Job Title: Principal AI/ML Architect Data Science
Location: Onsite - Teaxs Locals
Experience: 12+ Years
Role Summary
We are seeking a highly experienced Principal AI/ML Architect with 12+ years of expertise in Data Science, Artificial Intelligence, Machine Learning, and Enterprise Analytics. The ideal candidate will lead the design, development, and deployment of scalable AI/ML solutions that drive business transformation. This role will be responsible for defining AI strategy, architecting enterprise-grade ML platforms, mentoring technical teams, and partnering with business stakeholders to deliver measurable outcomes through advanced analytics and intelligent automation.
Key Responsibilities
- Define and drive enterprise AI/ML architecture strategy aligned with business objectives.
- Design scalable machine learning, deep learning, and generative AI solutions for large-scale production environments.
- Lead end-to-end AI lifecycle including data ingestion, feature engineering, model development, deployment, monitoring, and governance.

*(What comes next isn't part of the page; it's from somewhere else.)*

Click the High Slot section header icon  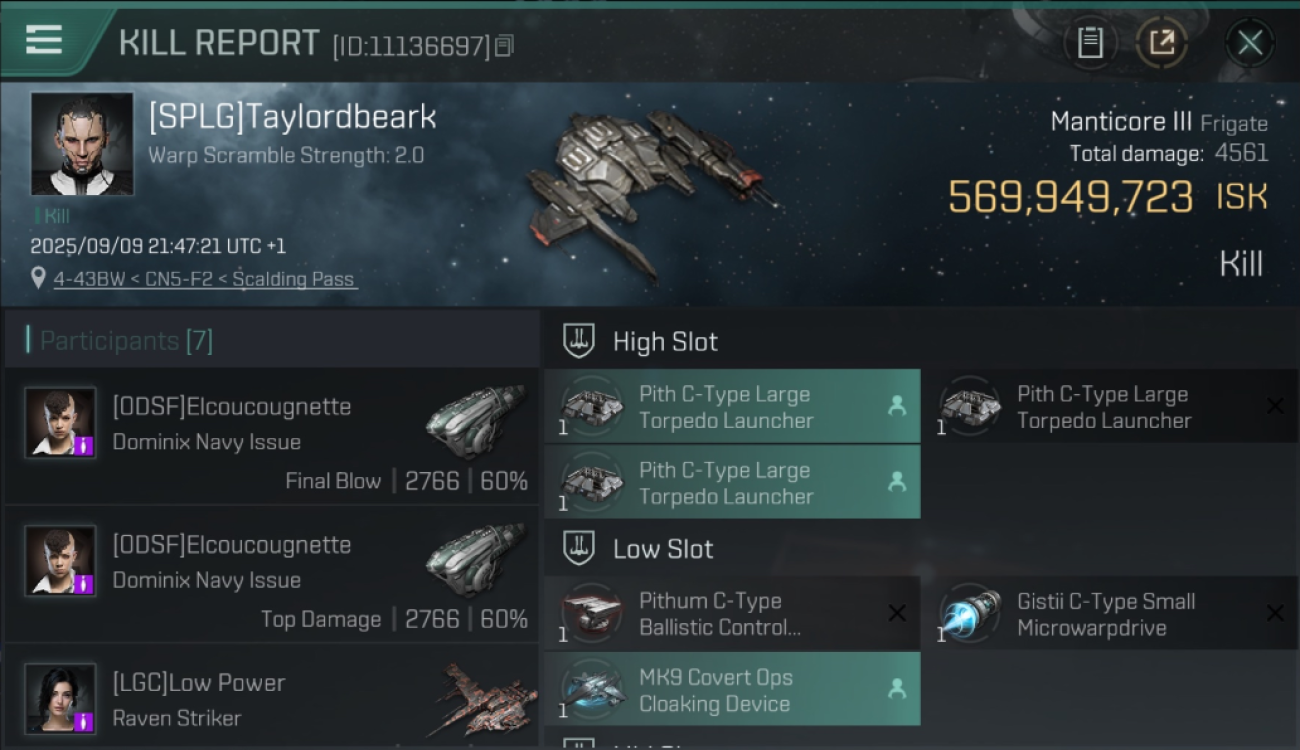(x=580, y=341)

- Architect cloud-native AI platforms leveraging AWS, Azure, or Google Cloud Platform services.
- Develop MLOps frameworks for continuous integration, deployment, monitoring, and model governance.
- Design and implement predictive, prescriptive, and generative AI solutions across multiple business domains.

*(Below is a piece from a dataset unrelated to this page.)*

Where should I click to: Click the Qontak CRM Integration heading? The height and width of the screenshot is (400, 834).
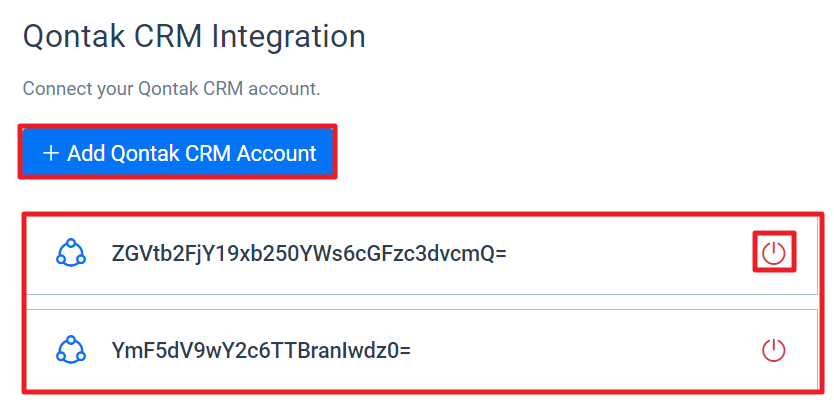194,37
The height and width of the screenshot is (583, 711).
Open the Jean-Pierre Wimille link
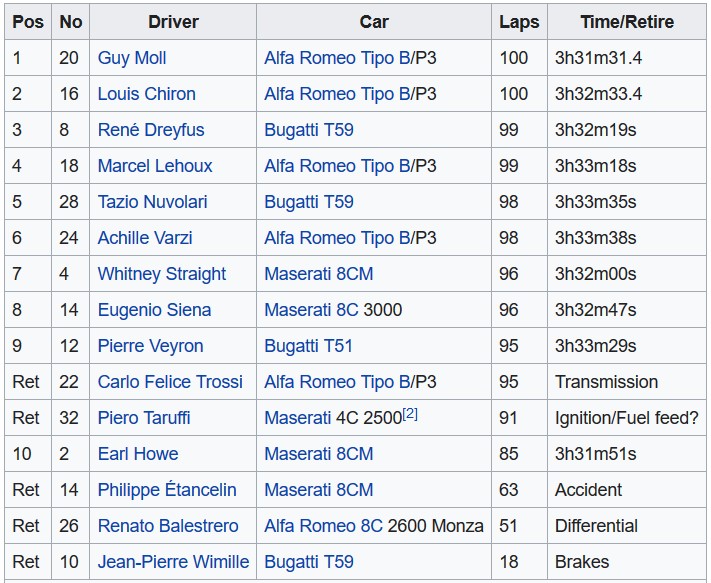coord(173,562)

- Lead architecture reviews, technical design sessions, and AI governance initiatives.
- Collaborate with Data Engineers, Data Scientists, Product Owners, and Executive Leadership to define AI roadmaps.
- Establish best practices for model explainability, fairness, security, compliance, and responsible AI.
- Mentor and guide teams on advanced AI/ML methodologies and emerging technologies.
Required Qualifications
- 12+ years of experience in Data Science, Machine Learning, Artificial Intelligence, and Enterprise Data Platforms.
- Strong expertise in Python, SQL, R, and advanced statistical modeling.
- Extensive experience with Machine Learning, Deep Learning, NLP, Computer Vision, and Generative AI technologies.
- Hands-on experience with LLMs, RAG architectures, AI Agents, Prompt Engineering, and Vector Databases.
- Expertise in MLOps frameworks including MLflow, Kubeflow, SageMaker, Azure ML, or Vertex AI.
- Strong knowledge of distributed computing frameworks such as Spark and Databricks.
- Experience designing cloud-native AI solutions on AWS, Azure, or Google Cloud Platform.
- Deep understanding of data architecture, data governance, and AI security principles.
- Experience leading enterprise-scale AI transformation programs.